PNW Earthquake Early Warning prototype goes live

PNW Earthquake Early Warning prototype goes live

February 18, 2015

by Steve Malone

At 01:04 am PST this morning (Feb 18) computers that were running the new ShakeAlert-UserDisplay (and were not sleeping at the time) suddenly started squacking with an anoying sound and flashing a count-down message that "no shaking expected in 12 seconds". A computer in the home of PNSN manager, Paul Bodin was one of these and woke Paul up from a deep sleep. By the time he had gotten up and staggered to the computer terminal the "no shaking" waves from the Magnitude 4.3 earthquake near Ellensburg were passing under his house. Thus, the system really worked (unlike the implications in the Seattle Times story and KOMO TV report written by a reporter that missed the whole point about warning before strong shaking, not before the earthquake starts). However, because there are not as many seismic stations in the Ellensburg area as needed for the best warning it came later than is possible, was slightly misslocated at first and the earthquake size was underestimated by a bit. It was able to correct itself and update the warning as the count down occurred such that the real warning time was about 16 seconds. With an appropriate station distribution (such as planned for a full EEW implimentation) there could be more than 25 seconds of warning in the Seattle area for this event or a larger event at the same location.

 

See for yourself with this the above short video showing the event on the ShakeAlert-UserDisplay. The yellow expanding circle represents the weak P-waves used to generate an alert while the expanding red circle represents the beginning of strong shaking starting with the S-wave. In this case even the "strong-shaking" was not strong enough to be felt in Seattle but was felt in the greater Ellensburg area as reported on the "Did-you-feel-it" maps.
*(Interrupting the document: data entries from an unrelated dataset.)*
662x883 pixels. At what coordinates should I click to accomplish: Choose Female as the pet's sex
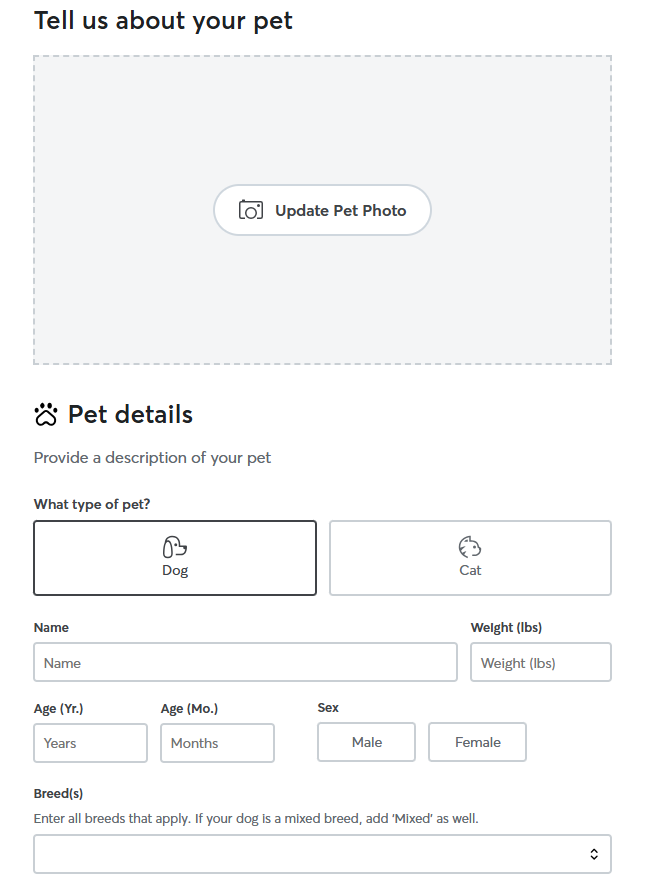pyautogui.click(x=477, y=742)
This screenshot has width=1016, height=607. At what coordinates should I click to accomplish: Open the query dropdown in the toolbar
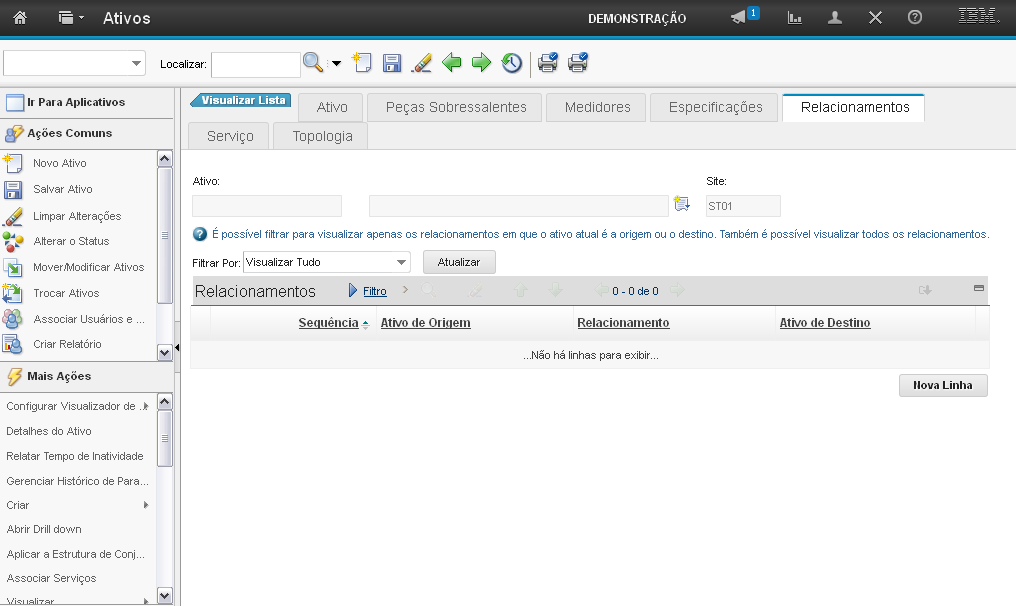(x=136, y=64)
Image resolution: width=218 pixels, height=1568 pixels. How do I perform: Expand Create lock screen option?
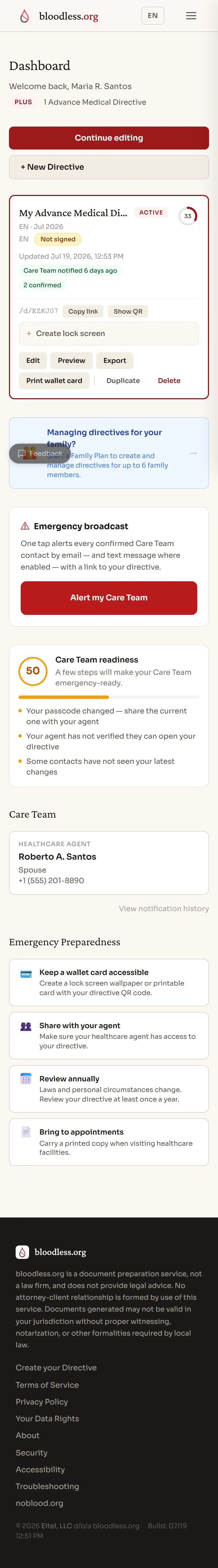[x=109, y=333]
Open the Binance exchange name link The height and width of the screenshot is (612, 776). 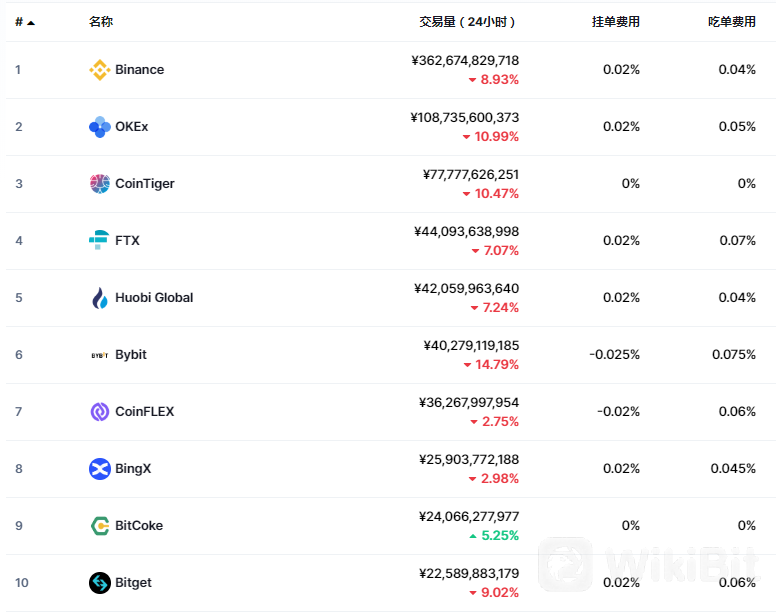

There is nothing like getting a real test of such a system within only hours of its official release at a workshop on Feb 17. This workshop was held at the UW for industry and civil authorities interested in using Earthquake Early Warning (EEW) for the public good. The version of EEW unveiled to the workshop participants is only a prototype version; not complete with additional features and data sources to be added and more testing needed before it can be used by the general public. To start getting feedback on how such a system might be used in a wider context in the Pacific Northwest, selected industry and governmental entities were invited to the workshop and to receive a computer application for displaying earthquake warning information in realtime. This same prototype system has been running in California for the past two years, again with only a small set of users receiving the warnings as a test. This system was adapted for use in the PNW two years ago and after testing and parameter adjusting for our region it is now available for the prototype (Beta-testing) stage.

About forty people from 20 different groups attended the workshop including representatives from the transportation and utility sectors, private companies with in-house emergency response capabilities and state and local governments. The workshop mostly consisted of presentations by seismologists about how the system works, what it is for, experience in testing it and plans for the future. Questions were encouraged from participants and several issues were raised that will help with further development and user interface design. For more details check out the plans for the workshop and the workshop notes.